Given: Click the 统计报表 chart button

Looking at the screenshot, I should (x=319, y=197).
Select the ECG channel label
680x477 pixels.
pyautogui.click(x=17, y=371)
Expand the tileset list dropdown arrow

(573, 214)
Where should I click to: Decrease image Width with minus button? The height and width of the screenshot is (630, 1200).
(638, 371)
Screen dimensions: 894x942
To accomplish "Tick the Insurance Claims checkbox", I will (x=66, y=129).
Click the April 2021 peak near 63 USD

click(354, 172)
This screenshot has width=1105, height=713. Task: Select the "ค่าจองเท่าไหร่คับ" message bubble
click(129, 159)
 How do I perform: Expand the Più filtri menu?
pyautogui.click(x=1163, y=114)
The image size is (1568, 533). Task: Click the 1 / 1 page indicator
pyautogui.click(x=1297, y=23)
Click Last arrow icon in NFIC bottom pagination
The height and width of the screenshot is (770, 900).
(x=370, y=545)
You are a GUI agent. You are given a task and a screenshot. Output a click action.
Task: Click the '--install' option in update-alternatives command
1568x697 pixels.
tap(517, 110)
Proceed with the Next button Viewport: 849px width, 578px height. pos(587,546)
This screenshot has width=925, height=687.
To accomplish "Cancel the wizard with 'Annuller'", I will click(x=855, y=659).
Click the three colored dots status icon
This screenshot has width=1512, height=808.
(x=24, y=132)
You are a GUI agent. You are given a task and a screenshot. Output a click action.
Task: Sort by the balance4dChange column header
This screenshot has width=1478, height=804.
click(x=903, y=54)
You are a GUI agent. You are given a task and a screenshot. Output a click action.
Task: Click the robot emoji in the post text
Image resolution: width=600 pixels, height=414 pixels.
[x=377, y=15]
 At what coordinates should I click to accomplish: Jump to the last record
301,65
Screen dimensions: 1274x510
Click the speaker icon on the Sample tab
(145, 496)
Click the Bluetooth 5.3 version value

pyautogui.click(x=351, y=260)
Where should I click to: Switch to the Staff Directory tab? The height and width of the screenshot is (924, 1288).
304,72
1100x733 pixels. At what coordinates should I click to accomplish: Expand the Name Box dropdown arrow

Problem description :: Return all of the lines above unchanged, from the first to the last.

Solved problem ::
Given: Click the 统计报表 chart button

Looking at the screenshot, I should (x=319, y=197).
Select the ECG channel label
680x477 pixels.
pyautogui.click(x=17, y=371)
Expand the tileset list dropdown arrow

(573, 214)
Where should I click to: Decrease image Width with minus button? The height and width of the screenshot is (630, 1200).
(638, 371)
Screen dimensions: 894x942
To accomplish "Tick the Insurance Claims checkbox", I will (x=66, y=129).
Click the April 2021 peak near 63 USD

click(354, 172)
This screenshot has width=1105, height=713. Task: Select the "ค่าจองเท่าไหร่คับ" message bubble
click(129, 159)
 How do I perform: Expand the Più filtri menu?
pyautogui.click(x=1163, y=114)
The image size is (1568, 533). Task: Click the 1 / 1 page indicator
pyautogui.click(x=1297, y=23)
Click Last arrow icon in NFIC bottom pagination
The height and width of the screenshot is (770, 900).
(x=370, y=545)
You are a GUI agent. You are given a task and a screenshot. Output a click action.
Task: Click the '--install' option in update-alternatives command
1568x697 pixels.
tap(517, 110)
Proceed with the Next button Viewport: 849px width, 578px height. pos(587,546)
This screenshot has width=925, height=687.
To accomplish "Cancel the wizard with 'Annuller'", I will click(x=855, y=659).
Click the three colored dots status icon
This screenshot has width=1512, height=808.
(x=24, y=132)
You are a GUI agent. You are given a task and a screenshot. Output a click action.
Task: Sort by the balance4dChange column header
This screenshot has width=1478, height=804.
click(x=903, y=54)
You are a GUI agent. You are given a task and a screenshot. Output a click action.
Task: Click the robot emoji in the post text
Image resolution: width=600 pixels, height=414 pixels.
[x=377, y=15]
 At what coordinates should I click to accomplish: Jump to the last record
301,65
Screen dimensions: 1274x510
Click the speaker icon on the Sample tab
(145, 496)
Click the Bluetooth 5.3 version value

pyautogui.click(x=351, y=260)
Where should I click to: Switch to the Staff Directory tab? The height and width of the screenshot is (924, 1288).
304,72
1100x733 pixels. At what coordinates should I click to accomplish: Expand the Name Box dropdown arrow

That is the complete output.